エージェンティックAIとは、ユーザーの曖昧な指示(例:「来週の出張の手配をして」)を理解し、AI自らがタスクを分解、外部ツールやアプリを操作し、最終的な目的を達成するシステムを指します。従来のAIが「受動的なアドバイザー」だとすれば、エージェンティックAIは「能動的な実務担当者」です。このシフトは、単にスマートフォンが便利になるだけでなく、企業のサービス開発や業務フローの設計根本を変える可能性を秘めています。
オンデバイスAIとプライバシー保護の重要性
サムスンなどのハードウェアメーカーがこの技術を推進する背景には、処理をクラウドではなく端末内で行う「オンデバイスAI」の進化があります。これには大きく2つの意味があります。

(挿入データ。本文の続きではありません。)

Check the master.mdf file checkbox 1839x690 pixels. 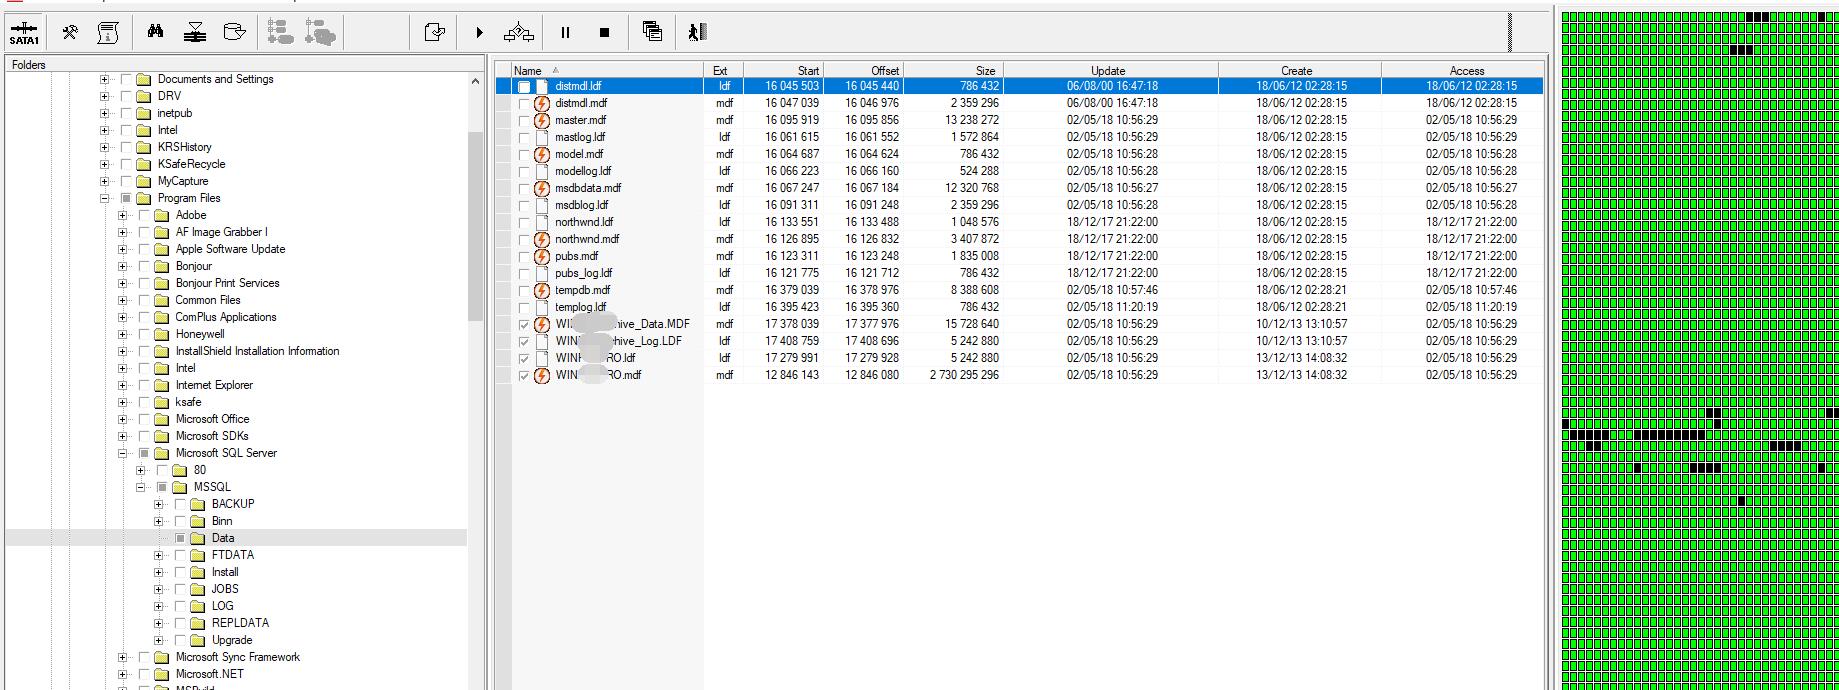coord(524,121)
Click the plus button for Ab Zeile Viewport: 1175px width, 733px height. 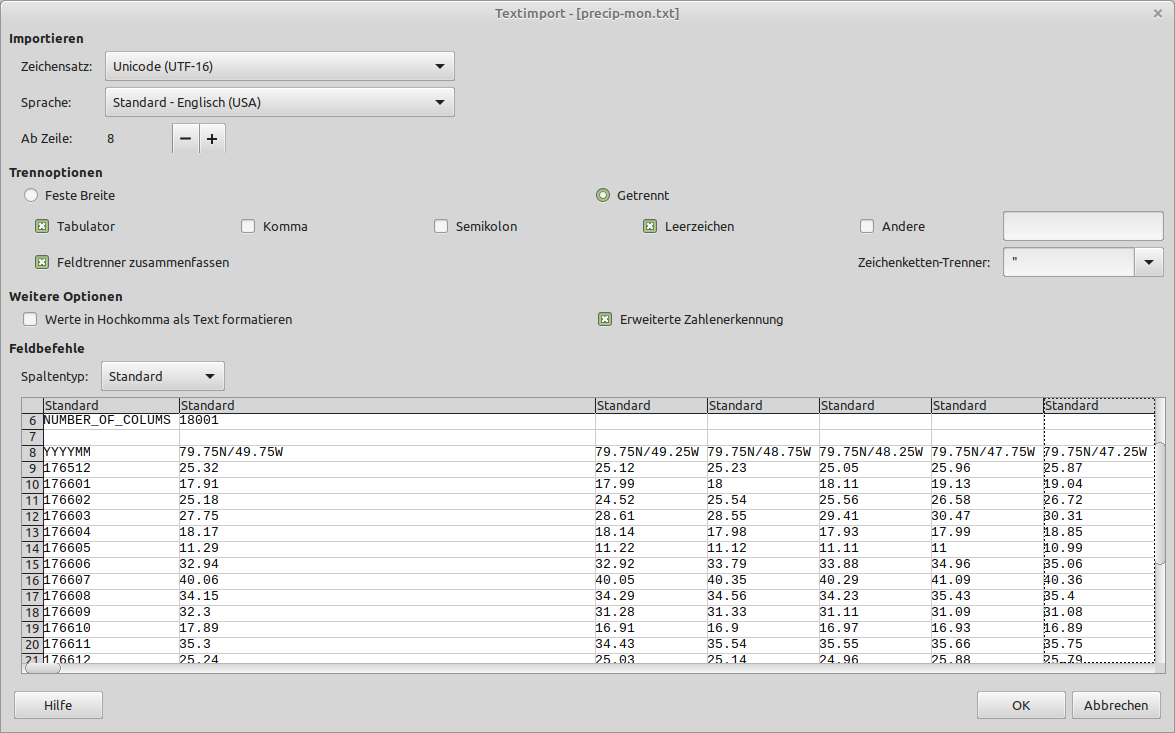[x=212, y=139]
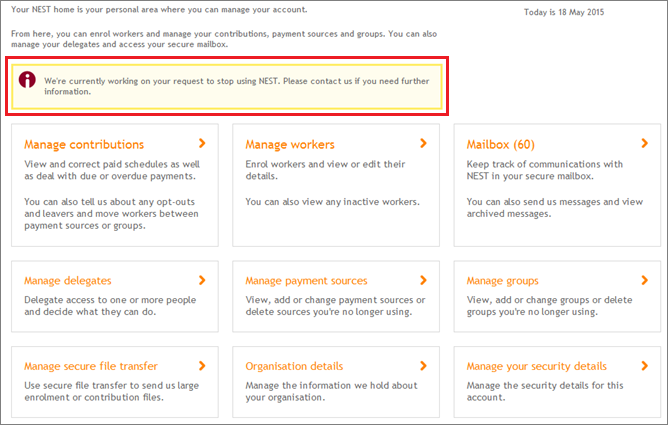Open the Manage workers link
The height and width of the screenshot is (425, 668).
coord(290,145)
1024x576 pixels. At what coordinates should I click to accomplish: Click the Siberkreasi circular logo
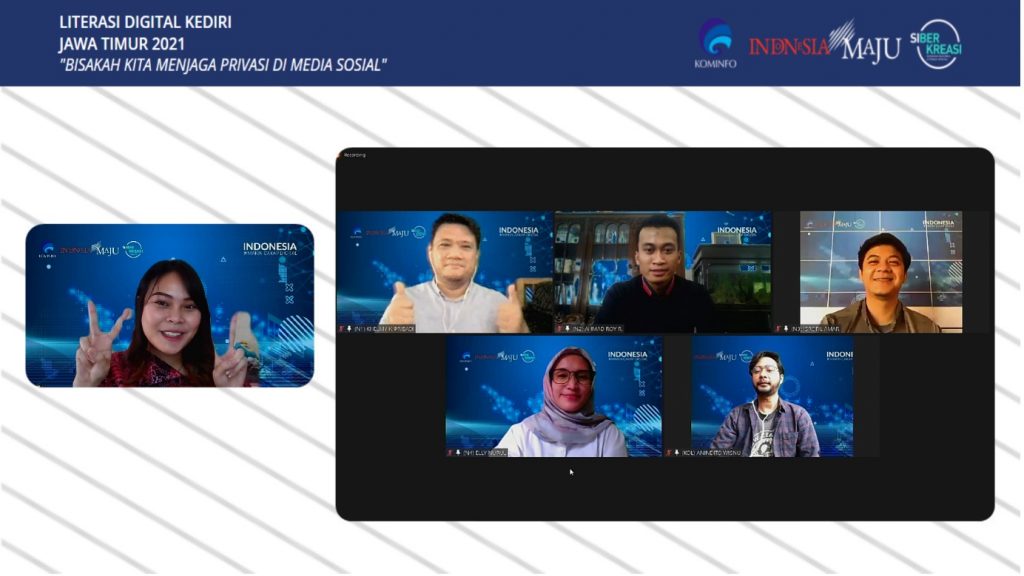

第一に、レスポンス速度と可用性です。通信環境に依存せず、即座にタスクを実行できることは、ユーザー体験(UX)において決定的な差となります。第二に、日本企業にとって特に重要な「プライバシーとセキュリティ」です。個人のスケジュールや決済情報、企業の機密データをクラウドに送信せず、手元のデバイス内で完結させてAIに処理させるアプローチは、情報漏洩リスクに敏感な日本の商習慣や法規制(個人情報保護法など)との親和性が高いと言えます。
日本企業における活用と「幻覚」のリスク
日本国内において、この技術は深刻な人手不足を解消する鍵として期待されます。例えば、カスタマーサポートにおいて、顧客の要望を聞くだけでなく、その場で予約変更や返金処理まで自律的に行うAIエージェントなどが考えられます。

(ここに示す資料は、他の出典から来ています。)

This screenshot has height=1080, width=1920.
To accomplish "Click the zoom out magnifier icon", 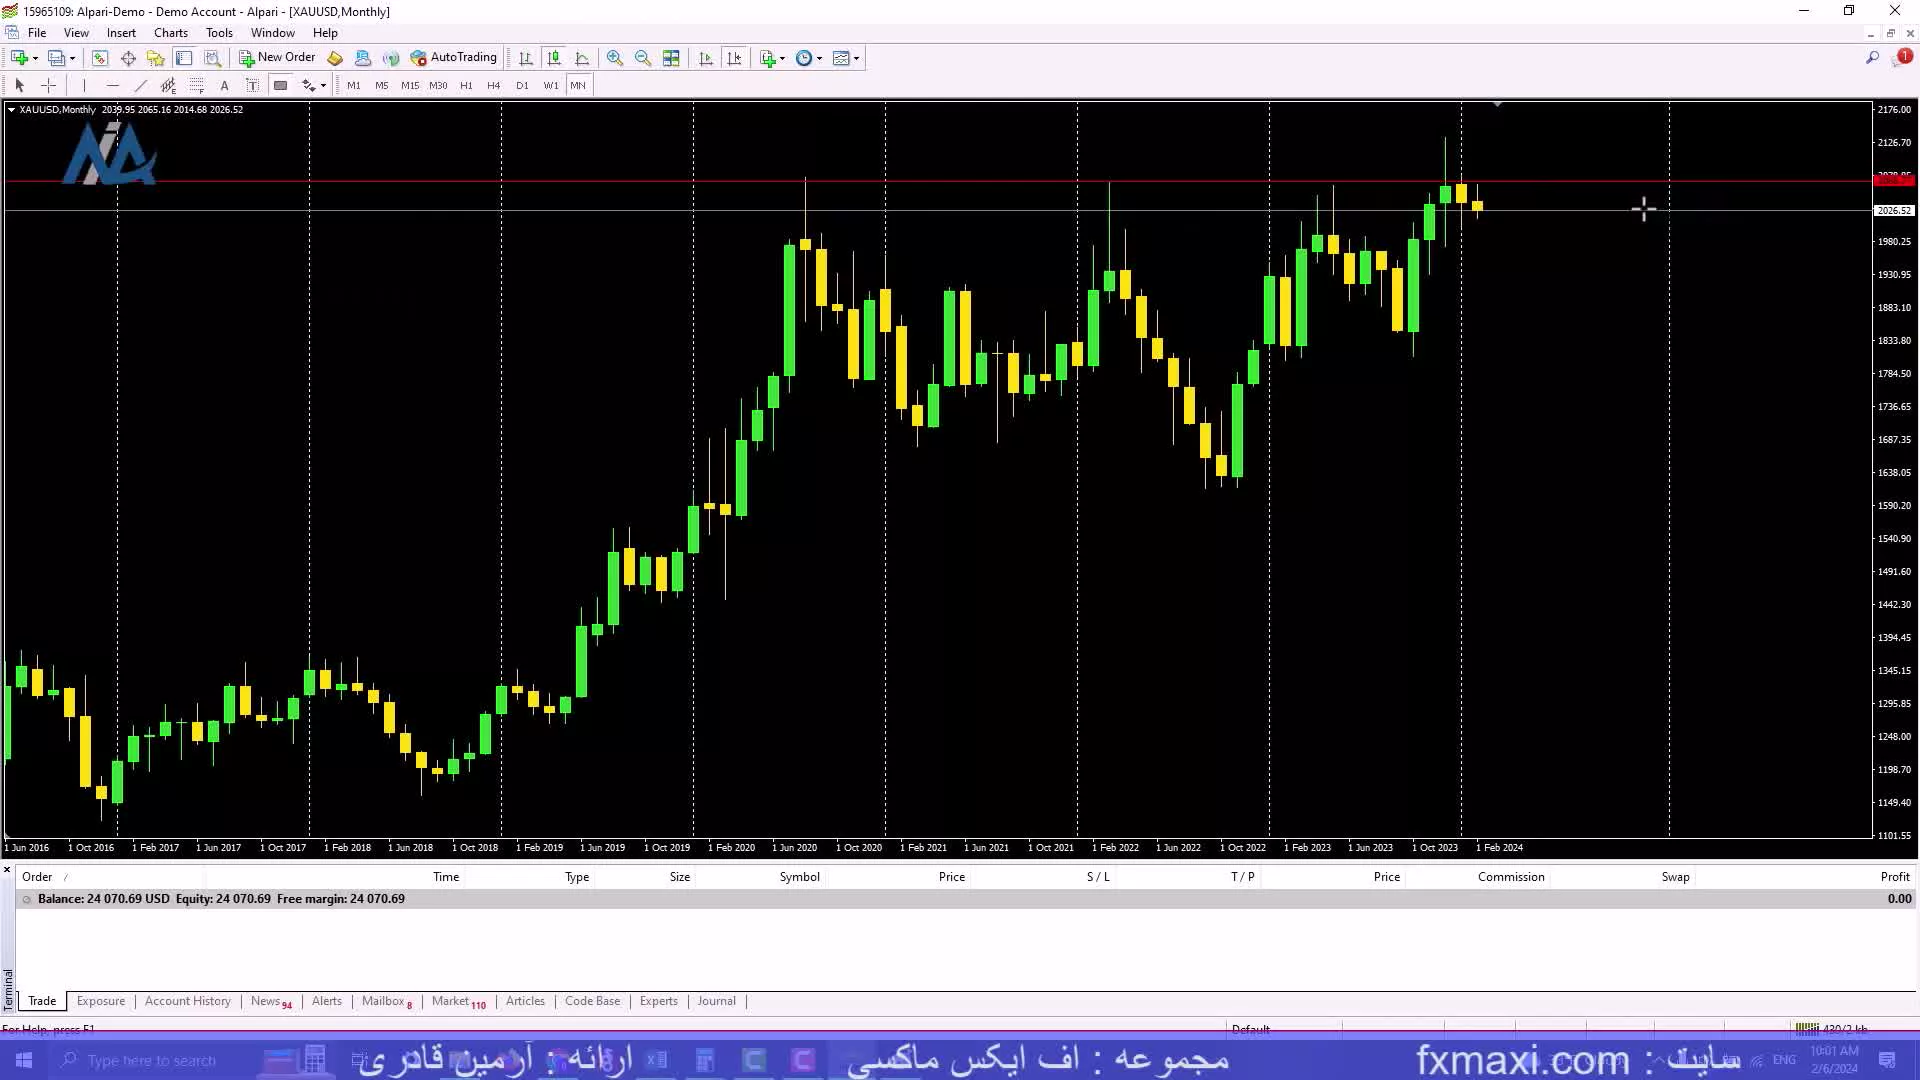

一方で、実務導入には大きなリスクも伴います。生成AI特有の「ハルシネーション(もっともらしい嘘)」が、タスク実行の段階で起きると致命的です。「間違った文章を書いた」で済む話が、「勝手に誤った商品を大量発注した」「誤った宛先に機密メールを送信した」という実害に変わるからです。
したがって、日本企業がエージェンティックAIを導入・開発する際は、AIに完全な自律権を与えるのではなく、「Human-in-the-loop(人間による確認プロセス)」をワークフローのどこに組み込むかが、ガバナンス上の最重要課題となります。
日本企業のAI活用への示唆
サムスンの事例は一端に過ぎず、この「自律的実行」への流れは不可逆です。日本の意思決定者やエンジニアは、以下の3点を意識して準備を進めるべきです。
1. インターフェース設計の再考
アプリやサービスは、ユーザーがボタンを操作する形式から、AIエージェントに「意図(インテント)」を伝える形式へと変化します。自社のサービスがAPI経由でAIから操作可能になっているか、エコシステムへの接続性を確認する必要があります。
2. 「実行責任」の所在明確化
AIが自律的にタスクを行った際の結果責任をどう規定するか。法務・コンプライアンス部門と連携し、利用規約の改定や、AIの行動範囲を制限するガードレールの技術的実装を急ぐ必要があります。
3. ハイブリッドな活用戦略
すべての処理をオンデバイスで行うのは不可能です。機密性の高い判断はオンデバイスで、大規模な計算リソースが必要な処理はクラウドで、というハイブリッド構成を前提としたアーキテクチャ設計が、コストとセキュリティのバランスを取る上で求められます。